Se em 2014 Dilma passou à frente às 20h27, neste ano a “virada” de Lula ocorreu exatamente às 18h44. A esta altura, já estavam apurados quase 68% dos votos. A partir daí, o petista manteve-se à frente, abrindo ligeiramente a vantagem. E contrariando o ministro bolsonarista Ciro Nogueira, que às 18h19 previa vitória do atual presidente com 50,09%.
Sem reeleição
Assim, pela primeira vez desde 1989, quando os brasileiros recuperaram o direito do voto, um presidente da República não consegue a reeleição. Fernando Henrique Cardoso (PSDB) foi eleito em 1994 e reeleito em 1998. Lula, em 2002 e 2006. E Dilma, em 2010 e 2014.
Foi uma campanha mais uma vez, como em 2018, recheada de fake news, que a Justiça Eleitoral mal conseguiu dar conta de rebater. E com a “novidade” do assédio eleitoral, com empresas, em prática criminosa, tentando constranger o direito de voto de seus funcionários. Até hoje, o Ministério Público do Trabalho (MPT) contabiliza quase 2.500 denúncias, 12 vezes mais do que em 2018.
Bloqueio no acesso ao voto
O domingo ainda reservava surpresas. A Polícia Rodoviária Federal (PRF), comandada por um bolsonarista, desencadeou uma operação pelo país, mas principalmente no Nordeste, a pretexto de flagrar transporte ilegal de eleitores, mas na verdade dificultando o acesso às urnas onde Lula era favorito. “Estão golpeando a eleição”, chegou a dizer o professor Lenio Streck. “Nem na ditadura o voto foi tão obstruído. Controlado. Há vários modos de dar golpe de Estado.”

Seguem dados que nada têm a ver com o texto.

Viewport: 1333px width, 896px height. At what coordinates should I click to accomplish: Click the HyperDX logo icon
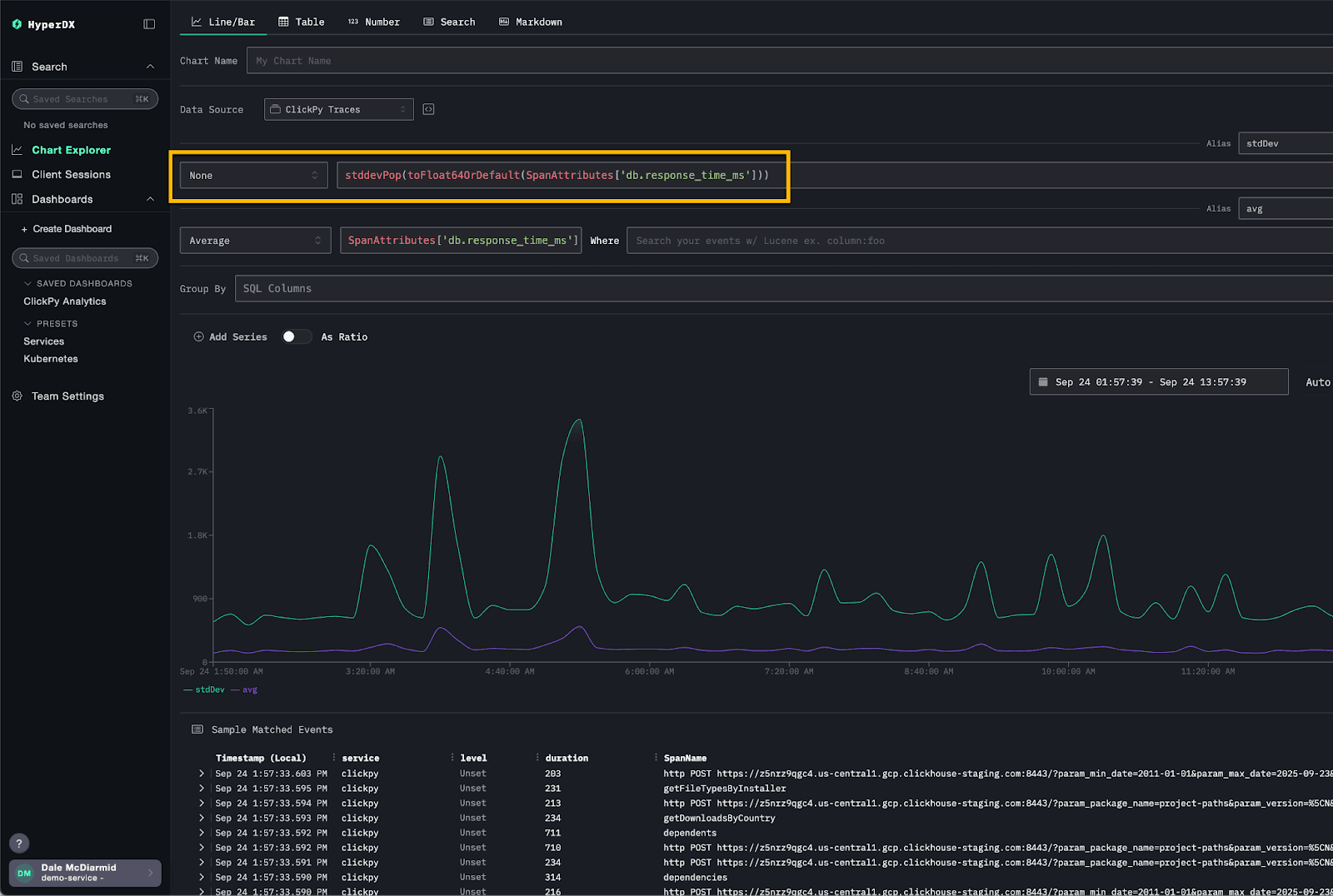[17, 25]
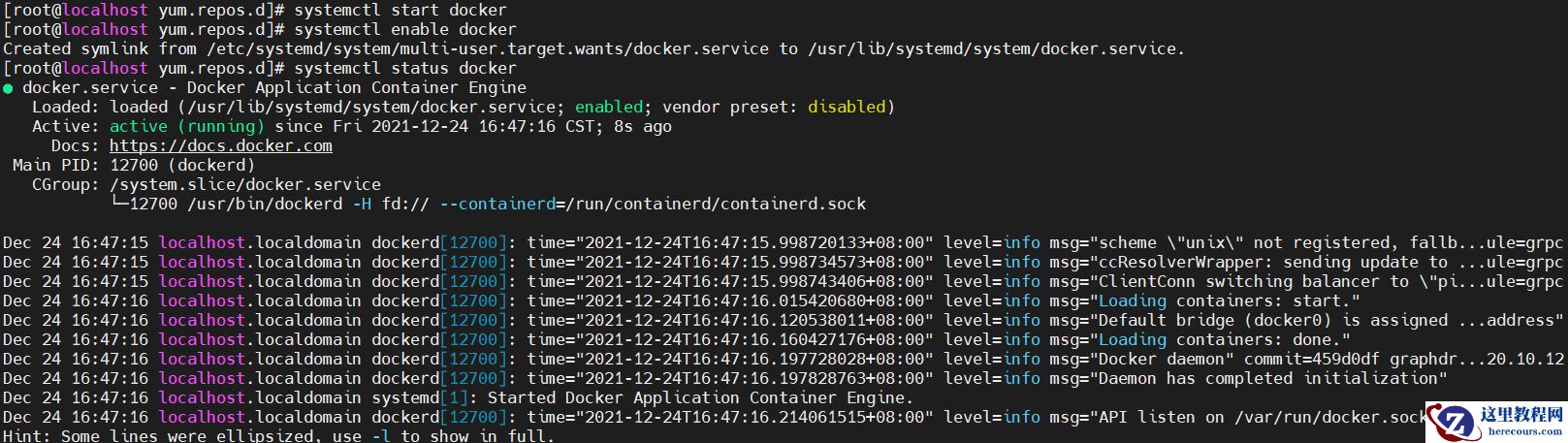Screen dimensions: 1568x443
Task: Click the yellow "disabled" vendor preset text
Action: pos(847,107)
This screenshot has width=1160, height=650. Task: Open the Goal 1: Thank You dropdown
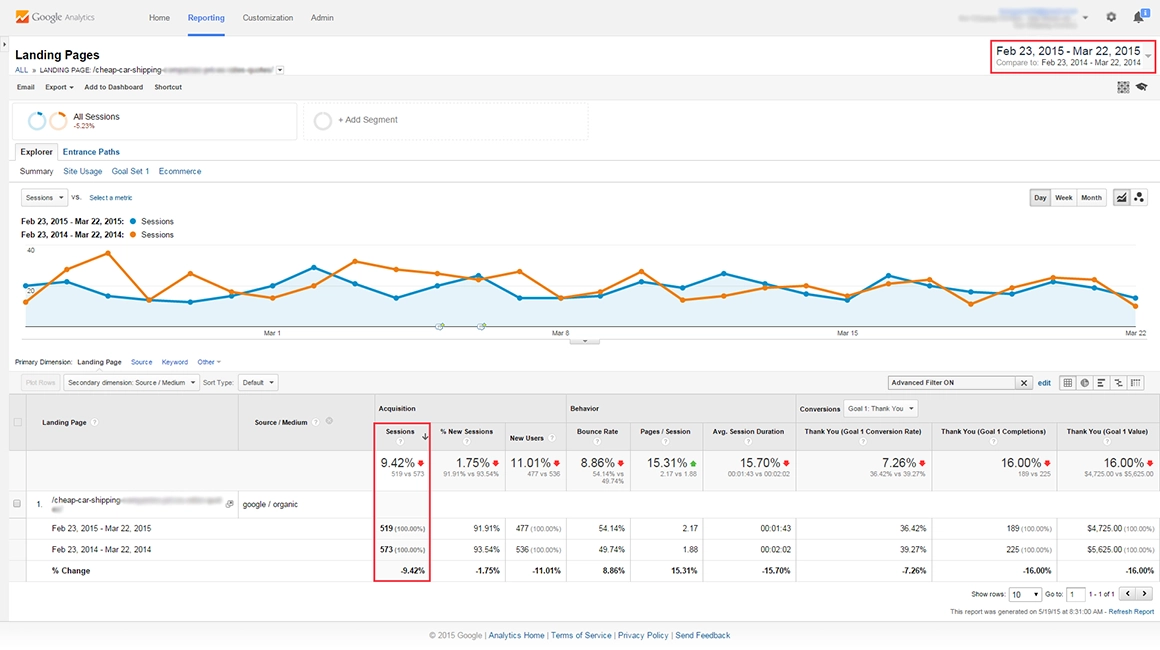(x=880, y=408)
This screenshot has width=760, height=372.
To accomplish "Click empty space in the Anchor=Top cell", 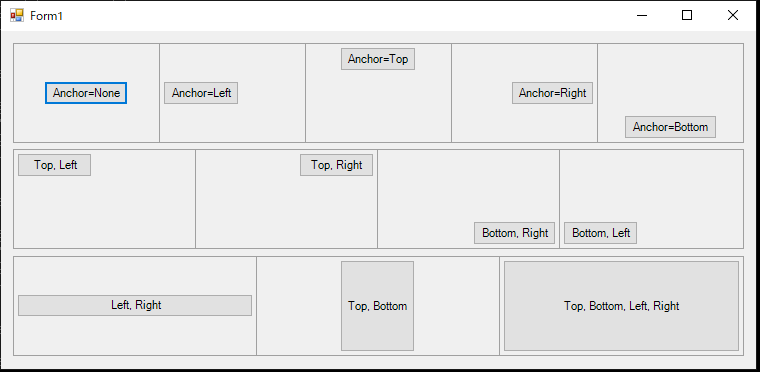I will click(378, 109).
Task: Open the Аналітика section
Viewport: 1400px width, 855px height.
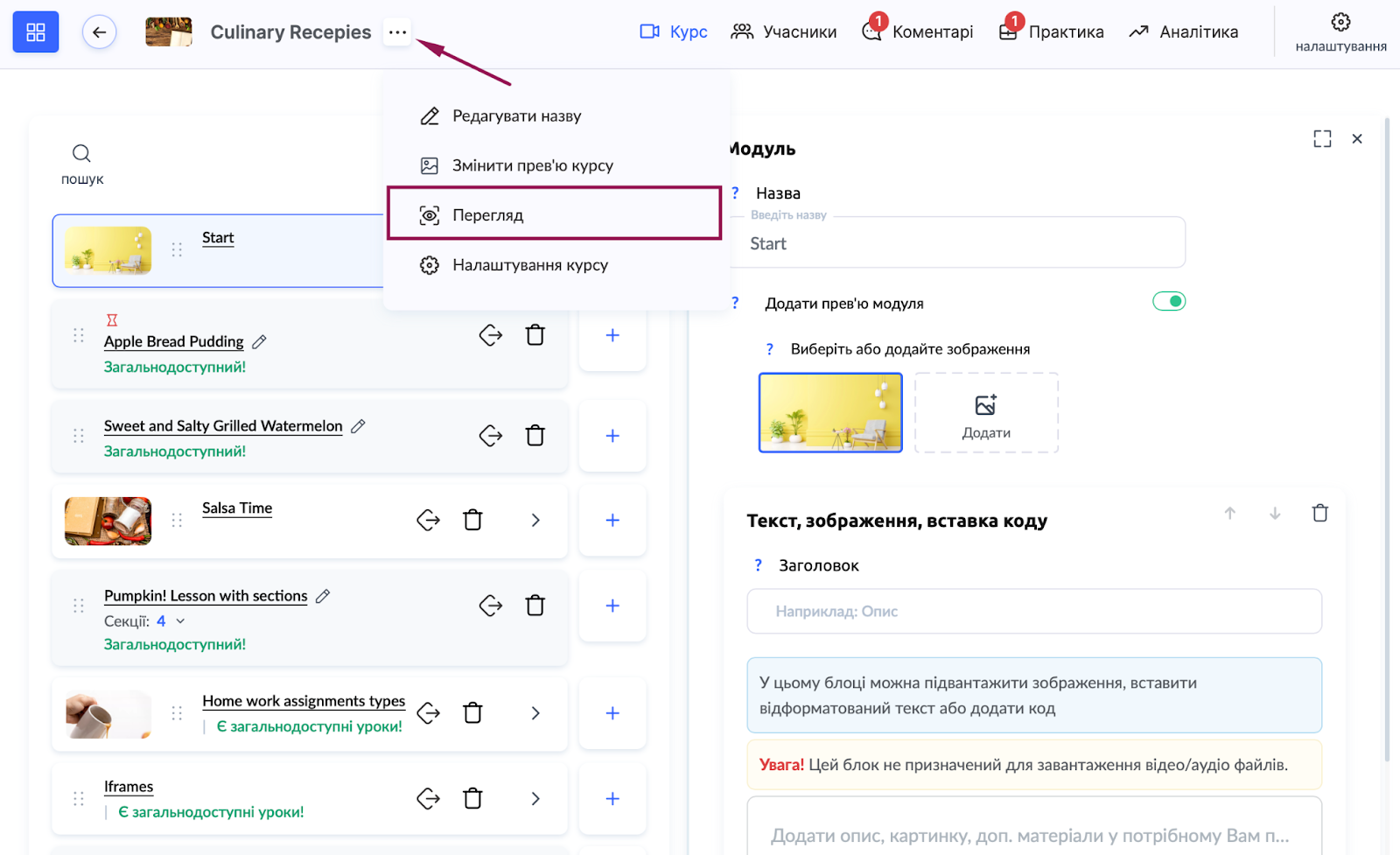Action: (1183, 32)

Eleito, Lula sabe que terá dificuldades no Congresso, de maioria conservadora, e também nos estados. Na Câmara, o PL, do atual presidente, fez 99 cadeiras. E na eleição concluída neste domingo, a maioria das unidades da federação deu vitória a candidatos ligados ao bolsonarismo. “No primeiro turno, quando havia onze candidatos na disputa, 92% dos eleitores votaram em Lula ou em Bolsonaro, refletindo a clara polarização da vida política brasileira”, diz o jornal Le Monde.

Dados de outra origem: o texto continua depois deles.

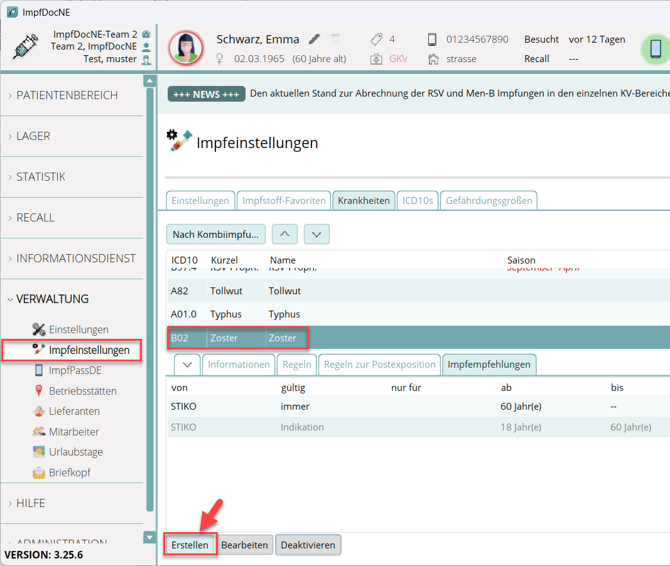Click the pencil icon next to Schwarz, Emma

click(x=314, y=39)
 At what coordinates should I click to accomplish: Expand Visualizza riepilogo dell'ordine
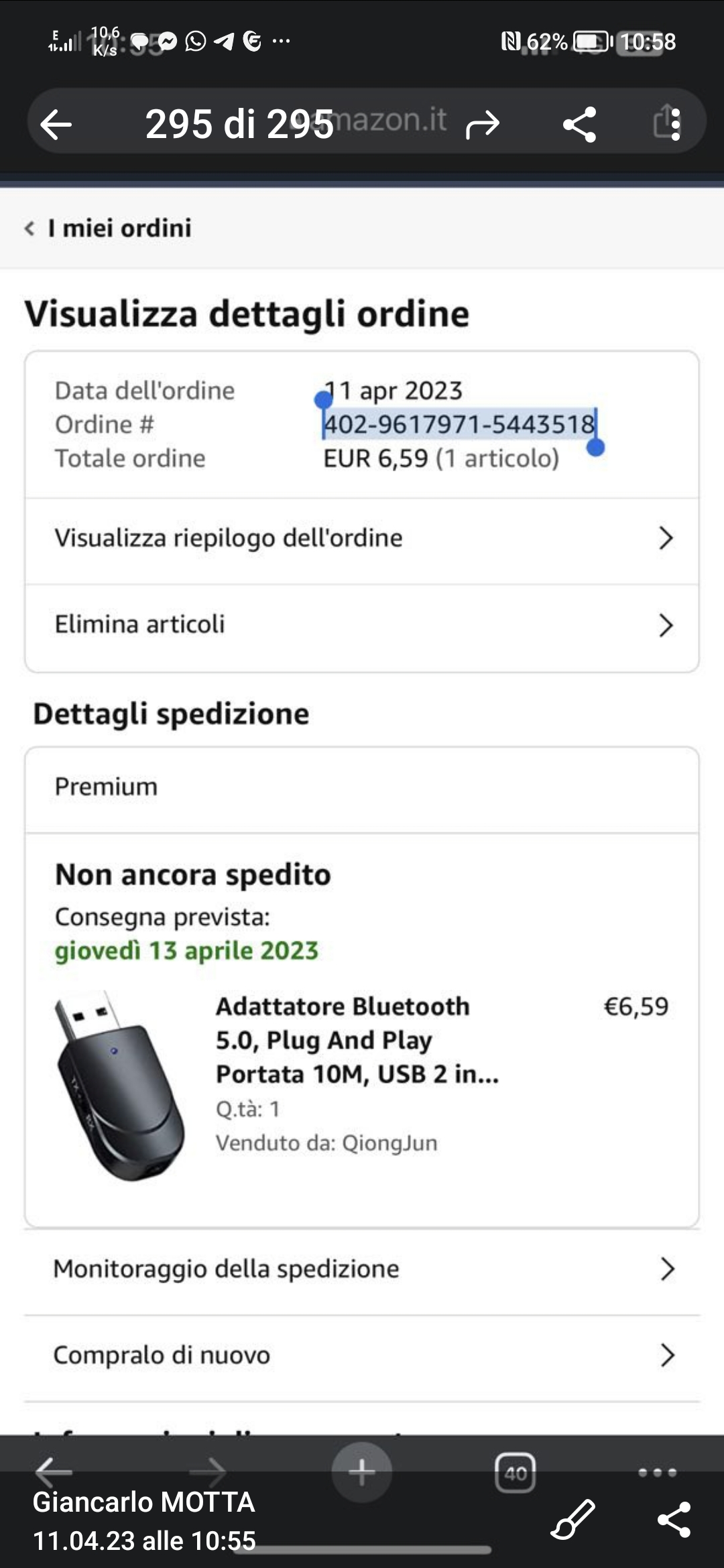click(x=362, y=538)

Acreditas-se, desse modo, que a taxa de abstenção, na casa de 20,5% – quase 32 milhões de votantes não compareceram –, poderia ter sido menor.
Vontade da mudança
O presidente eleito conseguiu, no entanto, construir um acordo de alianças, incluindo o MDB de Simone Tebet, terceira colocada no primeiro turno, e o PDT de Ciro Gomes, quarto colocado. Sem contar a própria formação de sua chapa, que contou com o ex-governador paulista Geraldo Alckmin, agora no PSDB.

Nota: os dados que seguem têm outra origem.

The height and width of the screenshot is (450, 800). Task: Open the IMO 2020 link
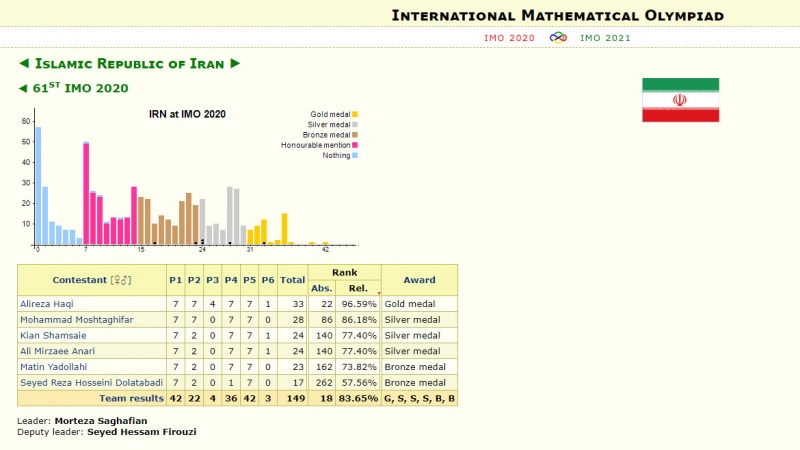[509, 37]
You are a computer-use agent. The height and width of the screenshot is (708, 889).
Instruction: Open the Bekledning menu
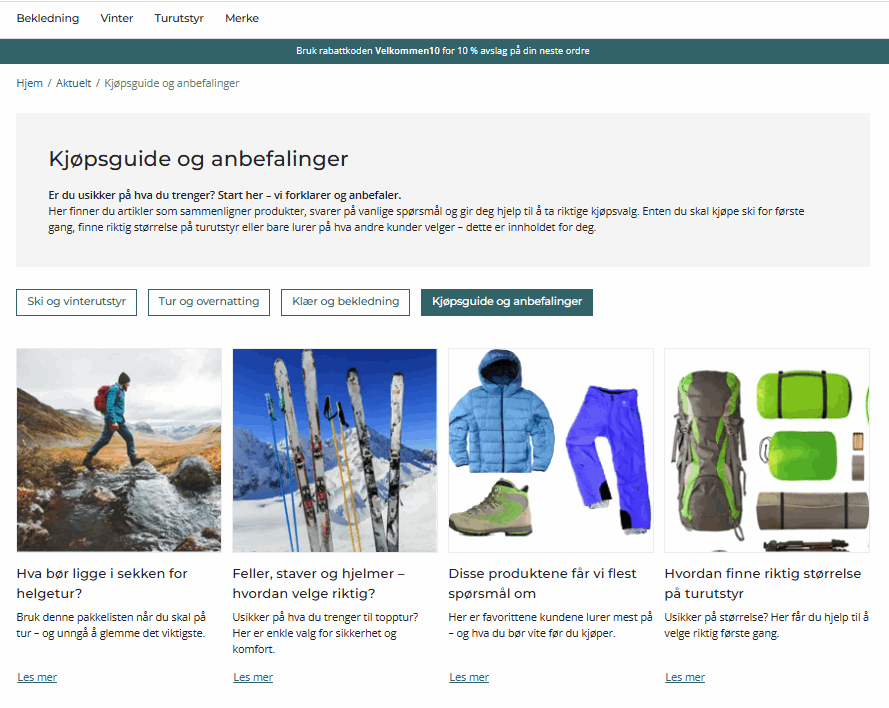click(x=48, y=18)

Uma manifestação afetuosa – e que de certa forma sintetiza a expectativa mundial – veio da cantora portuguesa Teresa Salgueiro, ex-integrante do grupo Madredeus. “Que vença de forma expressiva a vontade da mudança, por um país que celebre a cada dia a sua imensa diversidade e saiba construir a harmonia entre as suas inúmeras diferenças, que possa premiar a luta incansável do seu povo sofrido e trabalhador, de alma tão criativa e generosa. Que possam celebrar a sua ancestralidade que tanto tem a ensinar a todo o mundo. (…) E em que a palavra liberdade seja usada como respeito ao próximo e não confundida com a possibilidade de agredir seja quem for. A vossa escolha é decisiva para a manutenção da democracia e terá um enorme impacto em todo o planeta.”